▶ [Task description] For the string "Date", find every matching line in the records and copy it.

===== Records shown

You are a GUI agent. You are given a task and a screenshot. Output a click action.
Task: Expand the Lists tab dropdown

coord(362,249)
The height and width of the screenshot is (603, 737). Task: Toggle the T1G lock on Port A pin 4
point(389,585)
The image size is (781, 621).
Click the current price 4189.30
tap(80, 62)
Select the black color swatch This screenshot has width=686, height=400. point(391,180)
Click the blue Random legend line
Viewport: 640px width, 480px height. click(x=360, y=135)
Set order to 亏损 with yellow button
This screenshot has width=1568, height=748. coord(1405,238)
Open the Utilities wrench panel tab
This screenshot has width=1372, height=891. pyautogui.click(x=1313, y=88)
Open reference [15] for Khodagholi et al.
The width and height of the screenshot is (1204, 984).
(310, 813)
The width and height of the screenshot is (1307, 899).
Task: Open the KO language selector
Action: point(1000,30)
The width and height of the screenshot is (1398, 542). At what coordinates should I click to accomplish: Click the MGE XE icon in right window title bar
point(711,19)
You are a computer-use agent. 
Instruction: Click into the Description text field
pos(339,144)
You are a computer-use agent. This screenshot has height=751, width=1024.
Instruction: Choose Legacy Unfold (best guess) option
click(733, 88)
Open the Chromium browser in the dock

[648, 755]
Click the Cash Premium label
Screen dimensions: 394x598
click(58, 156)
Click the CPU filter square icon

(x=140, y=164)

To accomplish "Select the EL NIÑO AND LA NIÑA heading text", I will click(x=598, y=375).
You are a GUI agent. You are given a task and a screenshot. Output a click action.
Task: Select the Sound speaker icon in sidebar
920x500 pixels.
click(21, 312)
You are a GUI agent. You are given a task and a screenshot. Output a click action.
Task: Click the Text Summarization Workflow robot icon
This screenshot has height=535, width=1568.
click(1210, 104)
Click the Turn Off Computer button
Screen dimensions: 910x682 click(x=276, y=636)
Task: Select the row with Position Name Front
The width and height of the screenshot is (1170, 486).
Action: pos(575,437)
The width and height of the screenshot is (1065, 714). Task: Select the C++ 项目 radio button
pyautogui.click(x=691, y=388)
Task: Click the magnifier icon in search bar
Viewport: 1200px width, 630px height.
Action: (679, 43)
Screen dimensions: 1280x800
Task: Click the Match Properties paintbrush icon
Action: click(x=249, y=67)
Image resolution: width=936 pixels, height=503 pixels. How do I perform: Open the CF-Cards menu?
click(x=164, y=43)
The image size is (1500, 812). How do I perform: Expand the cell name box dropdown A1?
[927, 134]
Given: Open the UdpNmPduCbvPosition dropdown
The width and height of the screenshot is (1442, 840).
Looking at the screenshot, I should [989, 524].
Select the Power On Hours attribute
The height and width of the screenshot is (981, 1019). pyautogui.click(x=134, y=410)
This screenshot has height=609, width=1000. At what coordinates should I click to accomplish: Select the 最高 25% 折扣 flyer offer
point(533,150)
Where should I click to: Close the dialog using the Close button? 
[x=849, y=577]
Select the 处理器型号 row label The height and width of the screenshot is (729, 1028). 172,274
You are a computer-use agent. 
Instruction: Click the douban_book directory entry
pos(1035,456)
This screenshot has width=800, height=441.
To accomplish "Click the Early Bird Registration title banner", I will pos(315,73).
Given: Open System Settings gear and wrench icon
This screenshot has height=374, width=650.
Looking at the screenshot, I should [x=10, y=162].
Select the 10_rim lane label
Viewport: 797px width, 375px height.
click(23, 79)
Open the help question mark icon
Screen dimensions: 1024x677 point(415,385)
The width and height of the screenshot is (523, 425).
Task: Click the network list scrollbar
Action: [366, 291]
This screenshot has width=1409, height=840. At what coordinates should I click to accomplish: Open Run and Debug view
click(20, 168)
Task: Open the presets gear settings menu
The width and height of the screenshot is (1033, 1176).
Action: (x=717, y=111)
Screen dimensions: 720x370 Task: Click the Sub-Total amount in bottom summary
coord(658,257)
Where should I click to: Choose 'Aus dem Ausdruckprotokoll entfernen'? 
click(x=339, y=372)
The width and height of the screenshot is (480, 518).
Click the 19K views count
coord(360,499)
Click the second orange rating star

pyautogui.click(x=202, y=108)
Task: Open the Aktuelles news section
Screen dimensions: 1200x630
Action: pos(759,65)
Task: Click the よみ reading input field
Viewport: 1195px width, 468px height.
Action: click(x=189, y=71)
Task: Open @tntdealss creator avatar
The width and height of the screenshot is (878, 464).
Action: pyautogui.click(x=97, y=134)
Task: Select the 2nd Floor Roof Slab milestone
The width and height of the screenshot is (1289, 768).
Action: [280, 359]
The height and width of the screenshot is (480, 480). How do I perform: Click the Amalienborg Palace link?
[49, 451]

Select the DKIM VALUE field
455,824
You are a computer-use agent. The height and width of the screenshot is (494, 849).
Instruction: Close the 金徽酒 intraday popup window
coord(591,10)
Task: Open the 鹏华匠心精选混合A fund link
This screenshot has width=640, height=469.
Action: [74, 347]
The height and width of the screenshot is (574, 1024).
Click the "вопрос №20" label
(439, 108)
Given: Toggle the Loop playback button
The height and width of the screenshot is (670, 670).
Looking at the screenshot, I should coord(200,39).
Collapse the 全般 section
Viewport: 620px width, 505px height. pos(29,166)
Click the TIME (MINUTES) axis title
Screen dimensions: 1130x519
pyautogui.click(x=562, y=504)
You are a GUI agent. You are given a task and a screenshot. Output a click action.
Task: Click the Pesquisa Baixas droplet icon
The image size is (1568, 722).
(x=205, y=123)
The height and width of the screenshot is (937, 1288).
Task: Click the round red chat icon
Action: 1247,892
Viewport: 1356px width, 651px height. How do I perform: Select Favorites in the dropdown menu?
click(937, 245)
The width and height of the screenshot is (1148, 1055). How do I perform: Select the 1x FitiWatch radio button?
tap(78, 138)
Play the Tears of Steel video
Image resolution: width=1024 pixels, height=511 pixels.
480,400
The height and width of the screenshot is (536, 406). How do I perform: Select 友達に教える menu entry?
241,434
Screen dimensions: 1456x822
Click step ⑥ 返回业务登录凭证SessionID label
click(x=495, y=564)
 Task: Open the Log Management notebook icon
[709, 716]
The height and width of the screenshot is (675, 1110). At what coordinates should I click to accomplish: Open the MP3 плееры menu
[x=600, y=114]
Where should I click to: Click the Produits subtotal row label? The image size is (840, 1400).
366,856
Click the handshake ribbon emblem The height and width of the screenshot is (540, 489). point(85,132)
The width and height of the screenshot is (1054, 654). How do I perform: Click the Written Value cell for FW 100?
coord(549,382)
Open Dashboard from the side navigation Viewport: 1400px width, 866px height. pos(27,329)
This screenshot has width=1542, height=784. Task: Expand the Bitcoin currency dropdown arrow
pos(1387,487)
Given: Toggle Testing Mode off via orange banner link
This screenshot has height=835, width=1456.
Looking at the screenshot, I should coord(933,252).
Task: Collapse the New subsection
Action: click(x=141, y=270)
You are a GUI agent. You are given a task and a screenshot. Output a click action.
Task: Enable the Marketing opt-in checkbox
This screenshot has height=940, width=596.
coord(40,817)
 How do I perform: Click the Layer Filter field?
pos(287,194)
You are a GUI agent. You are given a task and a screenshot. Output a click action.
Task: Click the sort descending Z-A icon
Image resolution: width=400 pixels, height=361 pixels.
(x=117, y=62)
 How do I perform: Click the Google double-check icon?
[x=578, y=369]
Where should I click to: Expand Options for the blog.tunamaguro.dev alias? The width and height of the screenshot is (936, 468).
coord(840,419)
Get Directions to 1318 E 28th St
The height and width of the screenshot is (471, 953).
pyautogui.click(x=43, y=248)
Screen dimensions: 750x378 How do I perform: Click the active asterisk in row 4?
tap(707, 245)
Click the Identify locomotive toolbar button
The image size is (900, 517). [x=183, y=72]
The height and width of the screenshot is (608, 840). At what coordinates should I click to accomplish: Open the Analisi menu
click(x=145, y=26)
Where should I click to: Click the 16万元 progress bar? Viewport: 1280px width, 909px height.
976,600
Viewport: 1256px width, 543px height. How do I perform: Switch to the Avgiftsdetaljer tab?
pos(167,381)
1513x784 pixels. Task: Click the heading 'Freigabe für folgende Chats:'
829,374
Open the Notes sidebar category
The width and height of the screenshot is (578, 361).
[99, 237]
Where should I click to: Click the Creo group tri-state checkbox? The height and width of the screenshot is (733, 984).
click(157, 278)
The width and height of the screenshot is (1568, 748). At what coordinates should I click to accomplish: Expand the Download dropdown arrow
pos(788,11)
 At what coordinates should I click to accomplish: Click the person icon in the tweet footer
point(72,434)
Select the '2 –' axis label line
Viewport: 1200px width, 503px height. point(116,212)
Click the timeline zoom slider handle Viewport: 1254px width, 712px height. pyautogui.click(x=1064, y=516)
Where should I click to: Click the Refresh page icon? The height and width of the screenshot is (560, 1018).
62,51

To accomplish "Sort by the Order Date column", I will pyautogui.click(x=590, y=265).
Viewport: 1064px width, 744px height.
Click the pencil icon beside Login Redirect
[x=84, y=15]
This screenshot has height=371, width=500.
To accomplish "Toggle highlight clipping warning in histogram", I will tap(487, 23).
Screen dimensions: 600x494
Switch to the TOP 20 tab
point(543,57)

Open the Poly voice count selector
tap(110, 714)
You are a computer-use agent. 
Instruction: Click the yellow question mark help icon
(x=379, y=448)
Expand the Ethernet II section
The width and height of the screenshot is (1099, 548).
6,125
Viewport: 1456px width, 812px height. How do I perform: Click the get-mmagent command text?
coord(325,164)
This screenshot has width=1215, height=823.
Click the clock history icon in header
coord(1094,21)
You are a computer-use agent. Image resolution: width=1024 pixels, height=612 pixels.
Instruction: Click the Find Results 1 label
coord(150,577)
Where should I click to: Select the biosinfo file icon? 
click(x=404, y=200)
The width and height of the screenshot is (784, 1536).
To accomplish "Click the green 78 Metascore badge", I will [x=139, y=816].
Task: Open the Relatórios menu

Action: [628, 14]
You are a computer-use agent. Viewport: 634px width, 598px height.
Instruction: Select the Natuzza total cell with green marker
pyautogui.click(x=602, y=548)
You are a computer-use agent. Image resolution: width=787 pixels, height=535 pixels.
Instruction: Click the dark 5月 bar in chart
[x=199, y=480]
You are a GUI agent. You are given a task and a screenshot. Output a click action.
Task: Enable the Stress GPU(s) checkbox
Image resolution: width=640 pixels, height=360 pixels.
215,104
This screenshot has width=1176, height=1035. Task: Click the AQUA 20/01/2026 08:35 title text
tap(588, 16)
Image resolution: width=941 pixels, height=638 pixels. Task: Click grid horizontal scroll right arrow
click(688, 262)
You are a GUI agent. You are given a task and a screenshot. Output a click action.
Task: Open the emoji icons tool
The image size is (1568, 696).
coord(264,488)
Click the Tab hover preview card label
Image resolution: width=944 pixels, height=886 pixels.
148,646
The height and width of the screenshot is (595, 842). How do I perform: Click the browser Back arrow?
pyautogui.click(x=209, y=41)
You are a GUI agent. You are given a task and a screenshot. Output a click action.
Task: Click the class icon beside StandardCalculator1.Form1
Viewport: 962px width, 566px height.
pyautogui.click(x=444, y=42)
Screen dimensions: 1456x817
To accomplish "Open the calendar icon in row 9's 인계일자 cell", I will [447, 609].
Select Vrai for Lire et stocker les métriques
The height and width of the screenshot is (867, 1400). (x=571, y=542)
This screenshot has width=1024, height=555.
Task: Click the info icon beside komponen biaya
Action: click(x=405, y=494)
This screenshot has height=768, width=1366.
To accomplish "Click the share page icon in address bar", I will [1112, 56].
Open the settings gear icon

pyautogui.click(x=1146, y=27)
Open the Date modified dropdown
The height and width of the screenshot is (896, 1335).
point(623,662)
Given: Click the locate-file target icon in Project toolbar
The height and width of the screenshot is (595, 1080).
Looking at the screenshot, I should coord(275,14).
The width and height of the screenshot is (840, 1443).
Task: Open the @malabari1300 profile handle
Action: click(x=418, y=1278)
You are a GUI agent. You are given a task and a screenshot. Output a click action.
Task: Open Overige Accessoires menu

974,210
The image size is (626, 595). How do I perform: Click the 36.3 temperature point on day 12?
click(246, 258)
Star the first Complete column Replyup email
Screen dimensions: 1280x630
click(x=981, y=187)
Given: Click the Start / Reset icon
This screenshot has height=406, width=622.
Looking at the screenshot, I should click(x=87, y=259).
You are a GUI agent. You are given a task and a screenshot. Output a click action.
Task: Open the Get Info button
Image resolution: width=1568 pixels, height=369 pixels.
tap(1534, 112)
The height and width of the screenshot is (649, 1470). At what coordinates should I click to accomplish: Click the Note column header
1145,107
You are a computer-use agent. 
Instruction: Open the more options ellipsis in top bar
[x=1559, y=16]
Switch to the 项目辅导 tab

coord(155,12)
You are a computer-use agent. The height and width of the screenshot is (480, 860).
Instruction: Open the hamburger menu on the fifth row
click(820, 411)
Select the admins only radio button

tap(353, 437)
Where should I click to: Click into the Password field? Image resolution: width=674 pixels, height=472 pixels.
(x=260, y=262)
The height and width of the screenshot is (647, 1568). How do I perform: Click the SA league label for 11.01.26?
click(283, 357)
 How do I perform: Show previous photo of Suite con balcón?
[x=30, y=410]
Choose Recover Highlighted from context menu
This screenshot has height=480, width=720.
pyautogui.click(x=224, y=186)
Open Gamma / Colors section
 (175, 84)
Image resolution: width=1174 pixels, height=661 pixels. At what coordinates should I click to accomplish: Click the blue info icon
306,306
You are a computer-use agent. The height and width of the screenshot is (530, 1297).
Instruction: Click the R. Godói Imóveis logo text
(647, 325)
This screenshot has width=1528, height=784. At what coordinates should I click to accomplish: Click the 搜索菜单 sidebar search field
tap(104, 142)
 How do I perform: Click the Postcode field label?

==========

▶ [Your solution]
To accomplish "Sort by the Order Date column", I will pyautogui.click(x=590, y=265).
Open the Date modified dropdown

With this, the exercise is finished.